Segment Start: Supplied text

[plt-dev] renaming programs in the distribution

From: Robby Findler (robby at eecs.northwestern.edu)
Date: Tue Apr 20 05:58:27 EDT 2010

Does this lessen the strangeness of the mzscheme commandline switches
by moving some of them into subcommands in racket?

Should : be a special character that indicates a filename so that
things like "racket c:foo" load a file?


PS: I'm surprised to be writing this, but I'm slightly saddened to see
'rico' go :).

On Tue, Apr 20, 2010 at 2:27 AM, Matthew Flatt <mflatt at cs.utah.edu> wrote:
> In trying to balance all of the naming issues, I'm coming around to the
> idea that `racket' can work both as the command tool as the program
> runner. [For the record, Eli tried to convince me of that long ago.]
> The rationale:
> We want everything to be "Racket" (not "PLT" and not something
> close-but-not-too-close like "rico") and we want a tool to group
> commands (because the `git' experience seems definitive). With those
> two constraints, giving `racket' the tool-launching job seems like the
> only solution. At the same time, we'd really prefer `racket' to provide
> a REPL and/or start a program.
> Some supporting experience:
> In the v4.0-series PLT Scheme, the `mzscheme' command-line syntax
> stands out for its irregular and complex rules --- especially
> considering that it was designed that way on purpose.
> For example, `mzscheme -i -l scheme/base' means something completely
> different than `mzscheme -l scheme/base -i'. Also, `mzscheme -l
> scheme/base' means yet something else, despite the fact that `mzscheme'
> and `mzscheme -i' are equivalent.
> The complex rules let the `mzscheme' binary serve many roles: starting
> a REPL, running a program, following a `#!' at the start of a Unix
> script, and starting a REPL for a particular language. It's a kind of
> complexity that gives the illusion of simplicity, because you just use
> `mzscheme' to do lots of things.

Segment End: Supplied text
Segment Start: Material provided

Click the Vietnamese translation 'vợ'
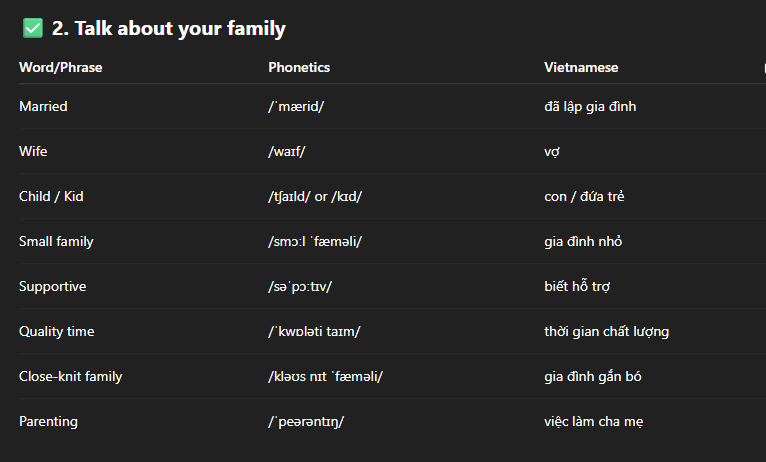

Segment End: Material provided

Your tasks:
a – According to the plt-dev message, which tool's experience seems definitive for grouping commands?
b – Copy the plt-dev message word for word, from "Date: Tue Apr" to "load a file?".

Answers for the tasks:
a – The `git' tool.

b –
Date: Tue Apr 20 05:58:27 EDT 2010

Does this lessen the strangeness of the mzscheme commandline switches
by moving some of them into subcommands in racket?

Should : be a special character that indicates a filename so that
things like "racket c:foo" load a file?